/---

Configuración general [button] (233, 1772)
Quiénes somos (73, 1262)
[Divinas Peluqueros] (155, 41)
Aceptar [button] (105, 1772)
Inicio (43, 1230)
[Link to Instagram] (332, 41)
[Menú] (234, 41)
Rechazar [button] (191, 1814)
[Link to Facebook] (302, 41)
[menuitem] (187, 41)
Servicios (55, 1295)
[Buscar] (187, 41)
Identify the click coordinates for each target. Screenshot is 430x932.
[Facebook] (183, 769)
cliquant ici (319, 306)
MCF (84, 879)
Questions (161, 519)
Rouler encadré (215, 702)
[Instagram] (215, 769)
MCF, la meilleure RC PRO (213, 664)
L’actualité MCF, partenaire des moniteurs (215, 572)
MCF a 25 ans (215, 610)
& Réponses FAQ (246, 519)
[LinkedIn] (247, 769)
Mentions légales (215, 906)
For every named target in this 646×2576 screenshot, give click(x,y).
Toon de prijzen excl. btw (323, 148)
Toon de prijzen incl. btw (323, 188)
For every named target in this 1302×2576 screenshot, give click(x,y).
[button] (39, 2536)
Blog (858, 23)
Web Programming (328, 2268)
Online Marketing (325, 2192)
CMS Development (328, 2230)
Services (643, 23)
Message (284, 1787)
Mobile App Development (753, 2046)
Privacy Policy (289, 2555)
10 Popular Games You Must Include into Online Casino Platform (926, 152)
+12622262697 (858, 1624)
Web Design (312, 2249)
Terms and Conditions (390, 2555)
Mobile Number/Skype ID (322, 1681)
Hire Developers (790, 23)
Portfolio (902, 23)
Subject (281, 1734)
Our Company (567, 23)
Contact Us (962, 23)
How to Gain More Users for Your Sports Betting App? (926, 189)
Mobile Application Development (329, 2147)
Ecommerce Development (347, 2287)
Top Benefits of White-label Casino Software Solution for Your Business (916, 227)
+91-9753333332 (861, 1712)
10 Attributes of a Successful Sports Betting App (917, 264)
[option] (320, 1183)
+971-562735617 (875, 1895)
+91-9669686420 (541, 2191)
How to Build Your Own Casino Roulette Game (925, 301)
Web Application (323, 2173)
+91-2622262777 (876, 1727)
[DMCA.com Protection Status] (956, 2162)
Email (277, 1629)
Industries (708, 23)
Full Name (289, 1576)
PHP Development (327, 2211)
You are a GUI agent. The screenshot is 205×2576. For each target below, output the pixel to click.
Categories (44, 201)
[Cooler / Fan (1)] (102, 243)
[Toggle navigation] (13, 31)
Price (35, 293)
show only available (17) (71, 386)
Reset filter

\---

TASK GOAL:
Skip all lines ahead of the one containing "Email (277, 1629)". Reproduce that line and the remainder of the listing above exactly.

WRITTEN RESPONSE:
Email (277, 1629)
Industries (708, 23)
Full Name (289, 1576)
PHP Development (327, 2211)
You are a GUI agent. The screenshot is 205×2576. For each target below, output the pixel to click.
Categories (44, 201)
[Cooler / Fan (1)] (102, 243)
[Toggle navigation] (13, 31)
Price (35, 293)
show only available (17) (71, 386)
Reset filter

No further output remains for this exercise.